Office of Operations Freight Management and Operations

Columbus Electronic Freight Management Evaluation

Business Improvement Goals for Supply Chain Managers

The potent mixture of globalization, deregulation and advances in information technology has had two large impacts. First, supply chain efficiency and effectiveness improved significantly over two decades, dropping logistics costs from 16 percent of US GDP to as low as 8 percent. 10 Second, supply chain managers and their seniors continue to push for continuous improvements, their appetites whetted by past achievements and multiplied by increasing external pressures such as fuel volatility, security compliance requirements and financial upheaval.

Industry Approaches to Supply Chain Improvement Goals

Corporate success is measured in financial terms, such as Return on Investment (ROI) and operating margins. Other measures relate to competitive standing (market share) and the loyalty of good customers - the ability to attract and retain the most profitable accounts and relationships. The role of the supply chain and its managers is to support and contribute to those corporate goals.

Figure 1. Connections among Corporate Goals, Supply Chain Capabilities and EFM Technologies

Figure 1. Connections among Corporate Goals, Supply Chain Capabilities and EFM Technologies

Supply chain managers support corporate goals in three business domains under their control: Productivity, Service Quality, and Shipment Integrity, which most managers also know to be the major areas to achieve supply chain efficiencies and business benefits. EFM proved that data quality is the foundation for supply chain performance improvements; its components are data accuracy, timeliness, and completeness. Data availability, making quality data accessible to users, begins with connectivity - effective, robust one-to-one, one-to-many and many-to-many connections among supply chain partners, customers and public agencies. Connectivity enables collaboration, which includes process integration across partnerships, such as planning, forecasting and monitoring shipments. The top foundation layer in Figure 1 represents the critical leverage point: the conversion of available data into "actionable intelligence," information that can be and is used to control and improve supply chain operations and results.
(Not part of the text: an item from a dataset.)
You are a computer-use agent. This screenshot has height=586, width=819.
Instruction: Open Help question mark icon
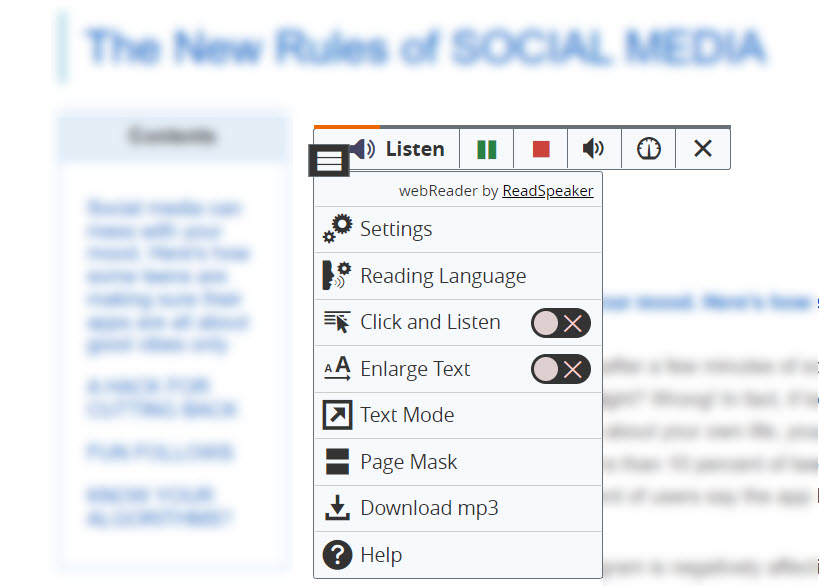pos(337,555)
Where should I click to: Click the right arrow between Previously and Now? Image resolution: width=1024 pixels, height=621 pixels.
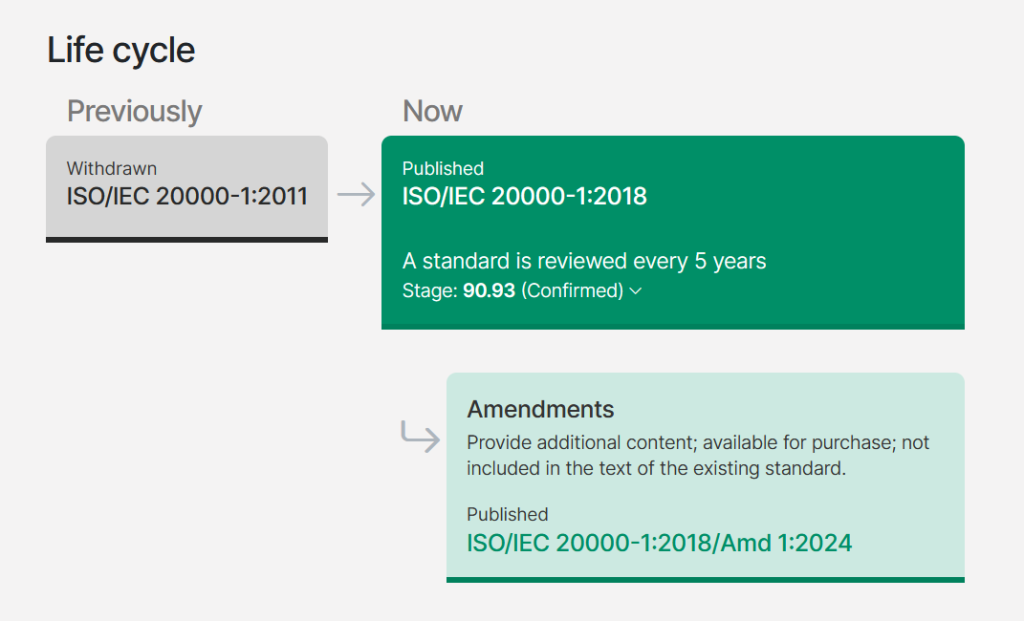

All three layers in the foundation are necessary ingredients for producing excellent supply chain business results. Each of the three layers offers opportunities to enhance performance and deliver benefits such as greater productivity and shipment quality. The impacts of the EFM test in Columbus (CEFM) were primarily in the data availability layer of the foundation. EFM and related IT tools focus on data connectivity and collaboration, but they also reach down and up: the core features of EFM help improve data quality, especially in terms of accuracy and timeliness. And looking above, EFM enables supply chain managers to convert data into useful information and then use it to enhance operational performance.

EFM and related technologies are significant contributors to enhanced visibility and that makes visibility an important facet of any story about the business benefits of EFM. There are few public reports or case studies of visibility improvements that describe realized monetized benefits, but there are many confident reports about visibility and data improvement projects that describe non-monetized and qualitative indicators.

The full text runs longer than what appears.